All sessions will take place between April and May at the Faculty of Philosophy at 10 a.m. The first session will take place in the Aula Magna and the other days the activity will take place in Sala Gran. The format is always the same: a brief talk by one of the lecturers of the Faculty to introduce a series of philosophical topics, and then a film, followed by a debate. Although it is specially aimed at high school students, this activity is open to everyone.

 

The cycle starts with The Lobster

The first session will take place on Thursday, April 25, and will be dynamized by the lecturer Laura Llevadot, who chose the film The Lobster (Yorgos Lanthimos, 2015). According to Llevadot, “with the dystopia the film director presents, we will analyse the obligatory nature of the monogamous couple, normative heterosexuality and romantic love as fundamental factors of the construction of contemporary subjectivity”.
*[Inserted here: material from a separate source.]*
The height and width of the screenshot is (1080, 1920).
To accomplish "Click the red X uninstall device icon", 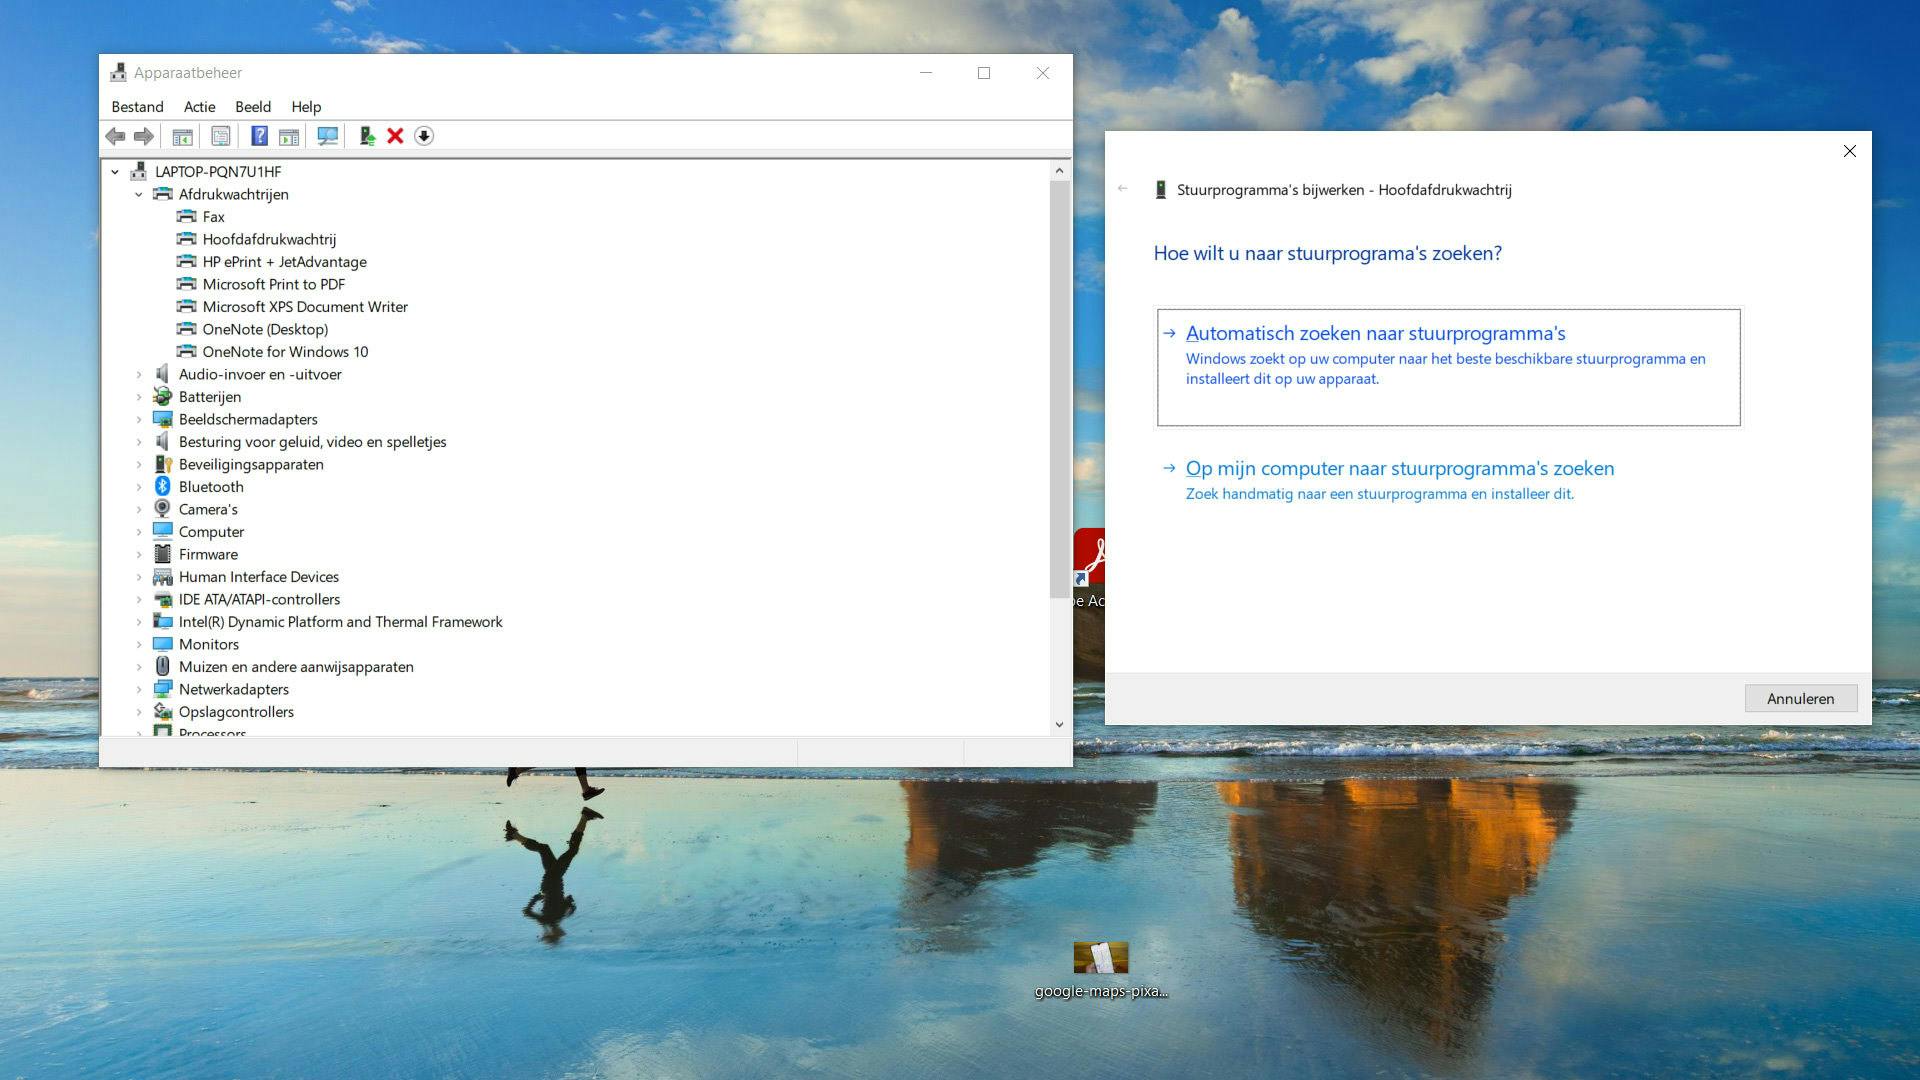I will 395,136.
On Monday, April 29, there will be a second session, with the film Deux jours, une nuit (Jean-Pierre Dardenne, Luc Dardenne, 2014), brought by Montse Crespin. The film tells the experience of Sandra, who is helped by her husband and has a weekend to visit her colleagues and convince them to reject their salary bonus so that she can keep the job. Crespin says “the film is the base to think on whether there is room to talk about morals in the capitalist labour market; whether we have enough space to decide with empathy and support or whether we act as competitors; and whether it is fair to take decisions under a system of majorities -not a democracy- in which some decide the future of the others. The film, settled in the European crisis of values, brings the dilemma of having to decide between two options, none of them satisfactory, but both real in our atopic world, where it is not easy to answer to “what would I do?”.
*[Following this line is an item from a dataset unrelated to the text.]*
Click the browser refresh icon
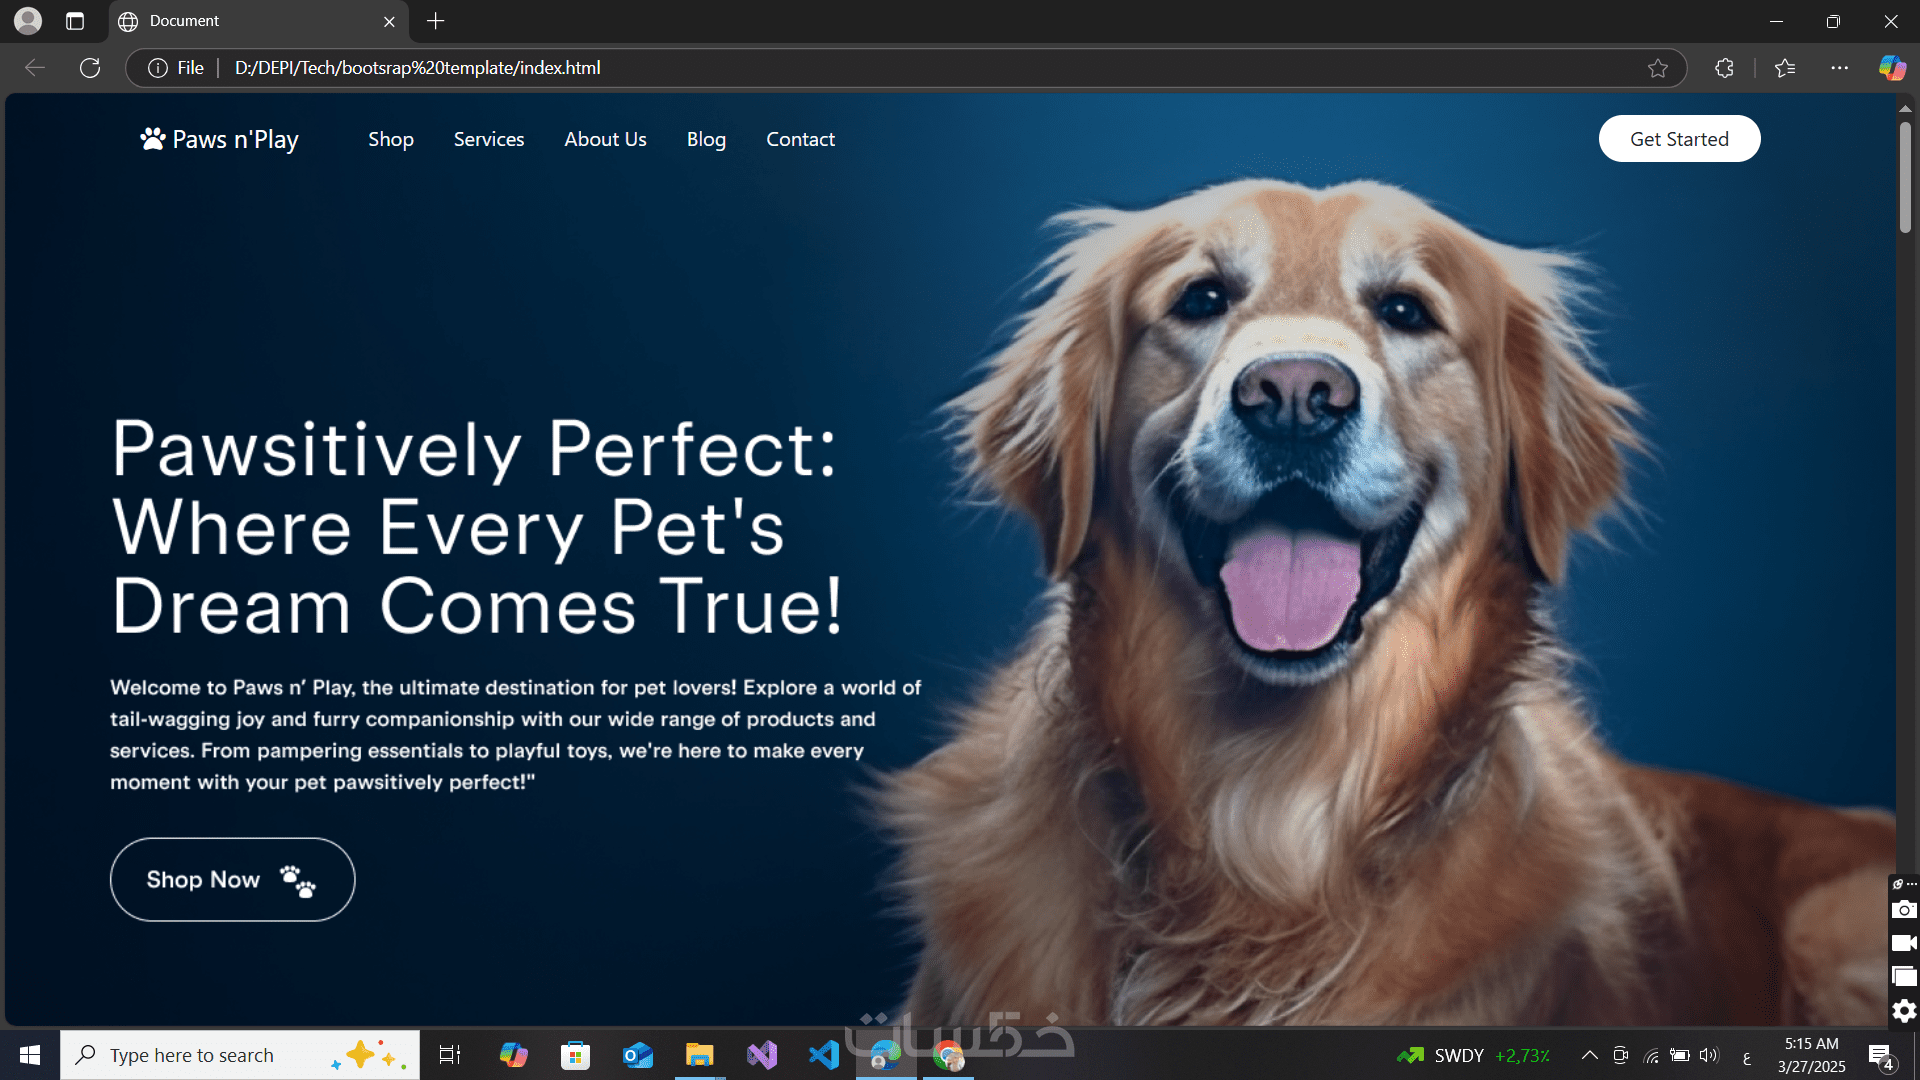 click(x=90, y=68)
On Wednesday, May 8, attendants will watch Enemy (Denis Villeneuve, 2013), which, like Saramagoʼs novel O homen duplicado (2002), explores the concept of the double. Professor Manuel García-Carpintero is in charge of this session. “In some cases -he says-, the figure of the double represents aspects of a self (Stevensonʼs Jekyll and Hyde, Poeʼs William Wilson), and in others, itʼs pure imagination of the other (Dostoevskyʼs The Double; Despair (1978), Fassbinderʼs film inspired in Nabokovʼs story; Based on a True Story (2017), Polanskiʼs film after Delphine de Viganʼs novel, or Hitchcockʼs Vertigo(1958)”. We will first focus on the interpretation of the film, we will think whether it belongs to any of these paradigms and then we will touch on the relation between reality and fiction”, he says.

On Friday, May 17, the lecturer Pepe Martínez will work on Cleo from 5 to 7 (1961), by Agnès Varda. Martínez works in the field of philosophical logics (in particular, the theory of truth and semantic paradox) and says this is one of the fundamental films of this film-maker, who died last March. “The film has a great existentialist power, and style. It follows the steps of a singer in Paris from 5 to 7 p.m., while she waits for the results of a medical test. The film treats how the characterʼs identity is built and what the sense of life is -when facing death as a possibility”, says Martínez.

The cycle will end on Tuesday, May 21. The last session will be brought by the researcher Esa Díaz León, with the film Disobedience (Sebastián Lelio, 2017), which explores the conflicts between religious faith and sexuality. The two characters of this film belong to a Jewish orthodox community in contemporary London, and the story tells how they cope with their romantic relationship. Díaz-León will talk about the main topics of the film and will introduce the concept of hermeneutical injustice, developed by the philosopher Miranda Fricker, who, according to the expert, “can help us understand the reaction of many people from the environment of the filmʼs characters”.